Still, both Beth’s sister Sarah (Michaela Watkins) and brother-in-law Mark (Arian Moayed) instantly recognize the horror of what Don said, with Mark being the one he’s revealing his opinion to and Sarah accompanying Beth as she overhears Don.
“Immediately I have a secret from my sister-in-law that I don’t want to hold onto,” Moayed said of his character’s reaction to the news. “And it’s one of those things where you hold on to it and hope to God it doesn’t bother you or get in the way, but immediately it’s just a big train wreck.”
Watkins notes that her character “has to lie” to Beth as well.

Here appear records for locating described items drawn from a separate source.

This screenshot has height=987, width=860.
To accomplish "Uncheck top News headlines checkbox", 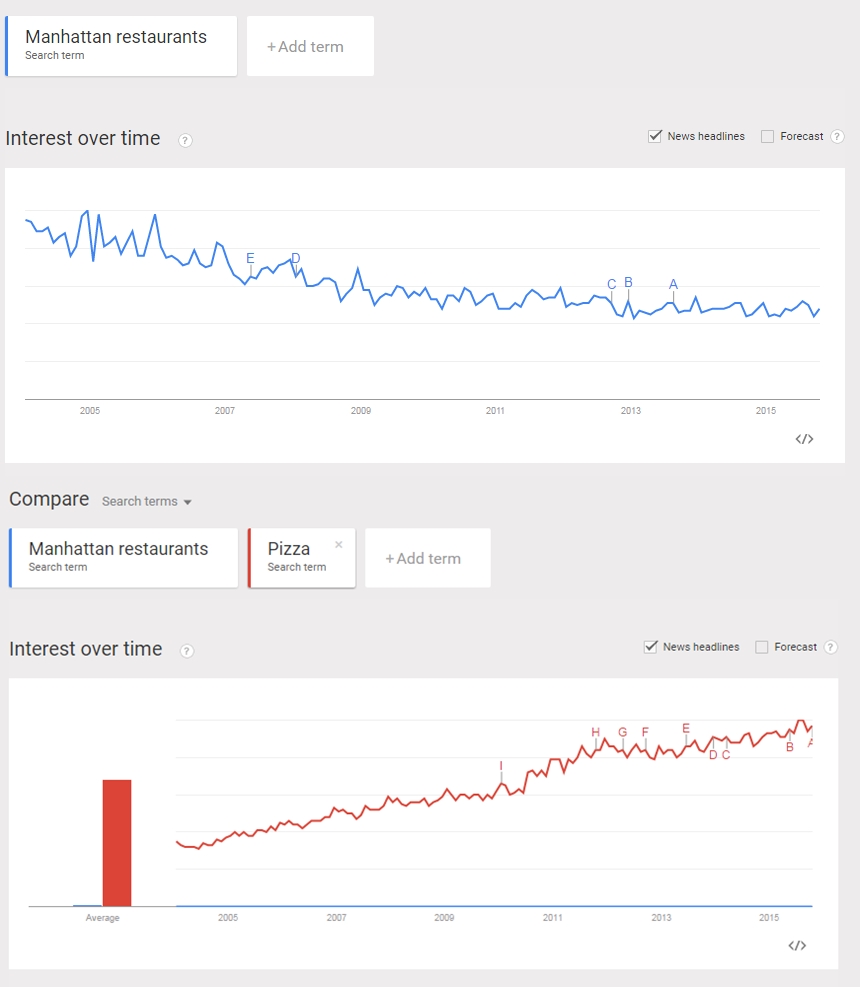I will (x=655, y=136).
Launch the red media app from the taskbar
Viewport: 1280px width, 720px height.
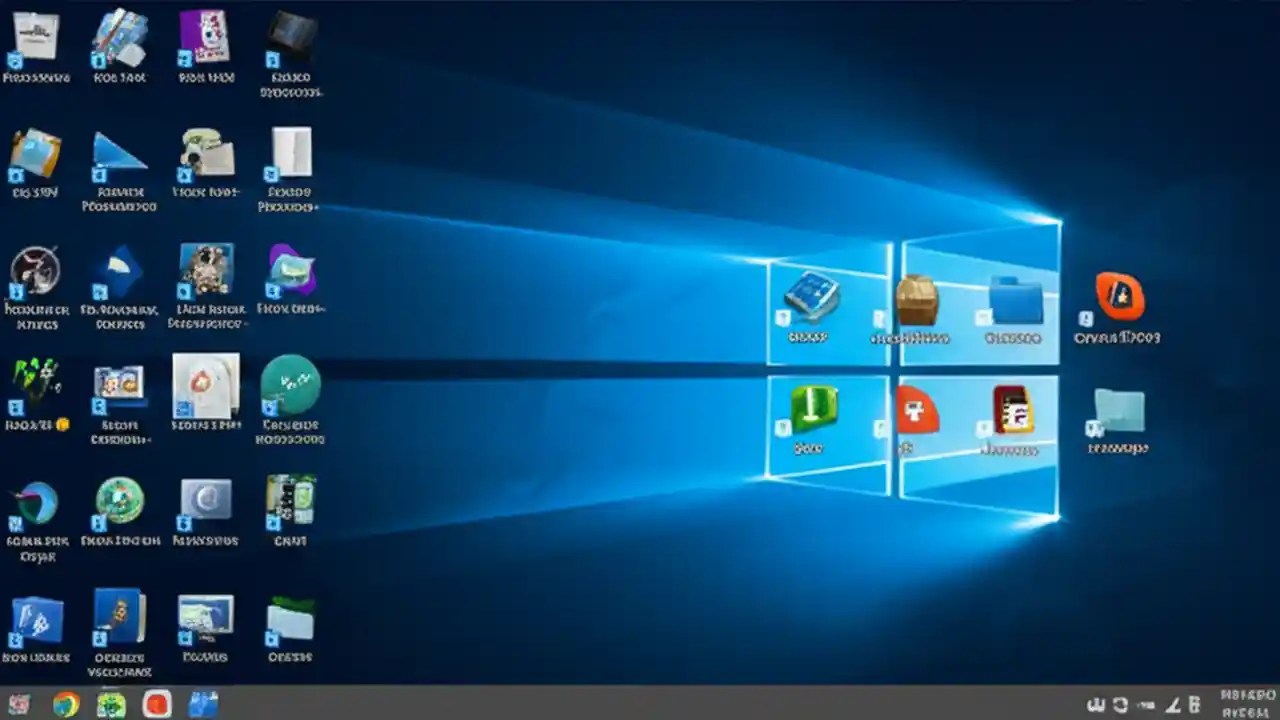pyautogui.click(x=157, y=705)
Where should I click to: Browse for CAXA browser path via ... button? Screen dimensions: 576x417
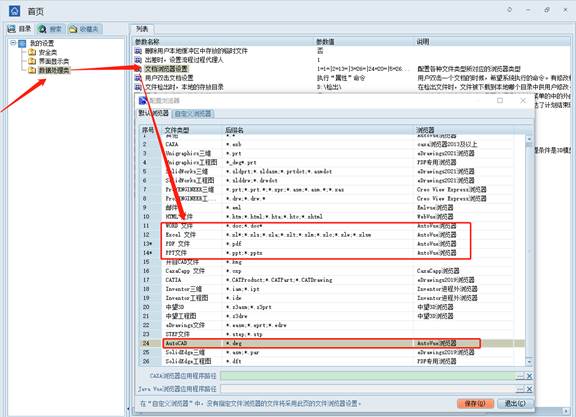[x=521, y=376]
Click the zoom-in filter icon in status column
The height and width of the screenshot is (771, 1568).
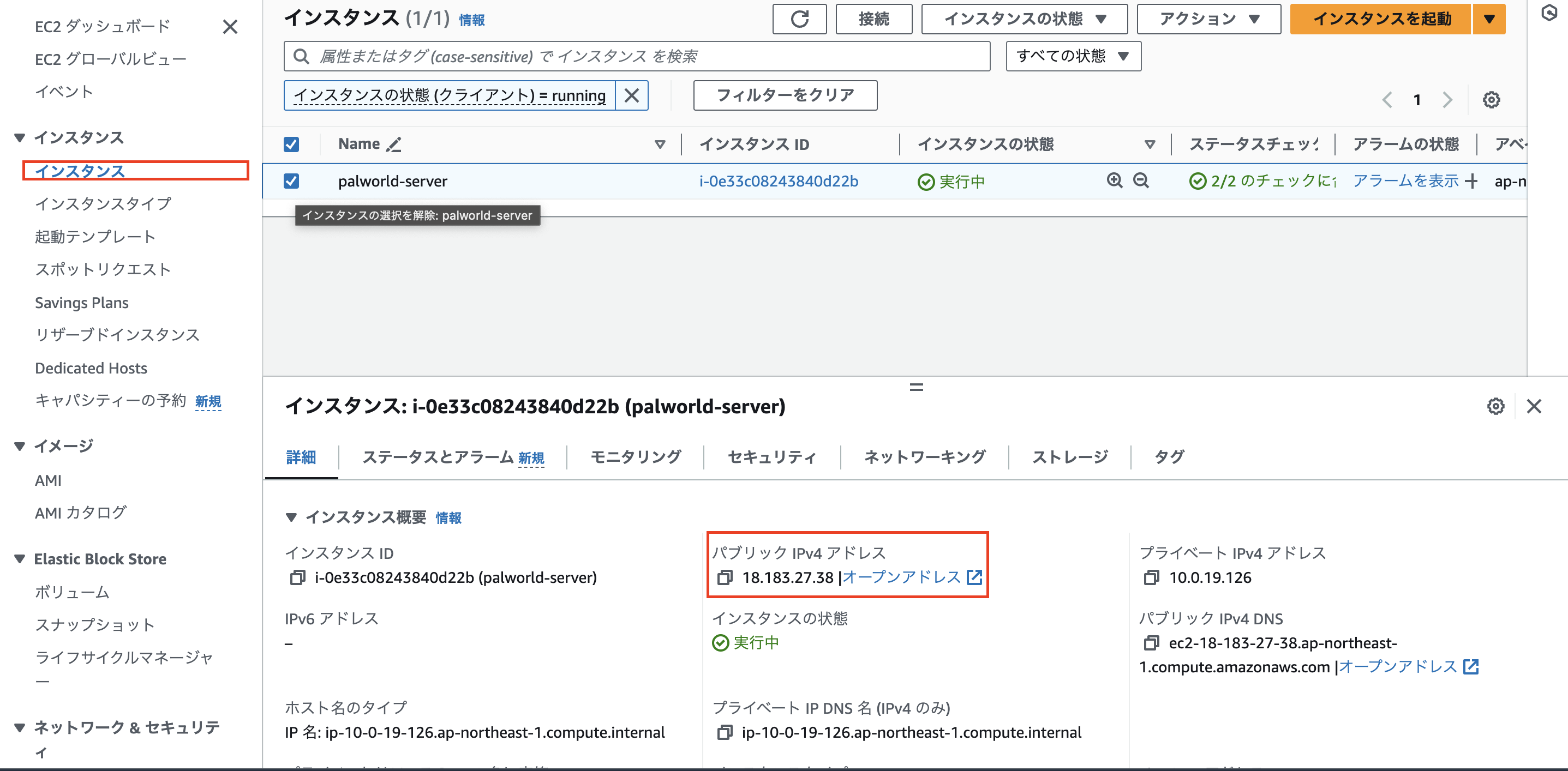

“She heard it. She knows how bad it was,” Watkins told THR. “It was a betrayal. It was really awful, and we know that because my character comes home and says to her husband, ‘It was bad. It was real bad.’”
In contrast to the harsh feedback she received from her father and husband, Beth has been praising her son, Eliot (Owen Teague), and encouraging him as he struggles to finish his own play, something he completes near the end of the film.
As for why Eliot’s finally able to complete his own work, Teague pointed to the “emotional experience” of breaking up with his girlfriend and surviving a robbery and the conversations he had with his parents amid that.
The movie ends with Beth and Don reading Eliot’s completed play but viewers never see their reactions as the film fades to black with the two of them reading.
Menzies admits he’s not sure how they’re responding as “it’s a purposefully enigmatic moment.”
“But I suppose my suspicion is there’s probably some good stuff in there and there may be some stuff that’s not so good, so it’s probably a complete mixture,” he continued. “We shot a few different ways where we were a bit more animated and a bit more reactive, and it was interesting that the scene she used was quite plain. Into that gap, you imagine what they might think. What I guess it’s really saying is these things never end.”
Last week’s screening took place amid the writers strike, putting Holofcener and her cast in “an interesting conundrum,” as the writer-director put it.
“The movie’s been written. It’s premiering,” Holofcener told THR. “I’m very glad that I’m allowed to be doing this. I think people need to go to see the movies that writers and directors make. But I think writers should be paid fairly. And as soon as this promotion’s over, I’m going to be out there picketing. I think their pay should be commensurate with the success of the material.”
Watkins echoed that, praising her writer-director.
“Nicole Holofcener is one of the best, if not the best, filmmakers working right now, and the budget for this movie was not very big, even for her. How does somebody who’s been making films for this long not be completely exalted by the business?” Watkins said. “This movie is the kind of thing — AI’s not going to write this movie. This is nuance; this is subtlety; this is lived experience, and this is Nicole being the best observer of human nature. These are writers; this is their art; this is filmmaking.”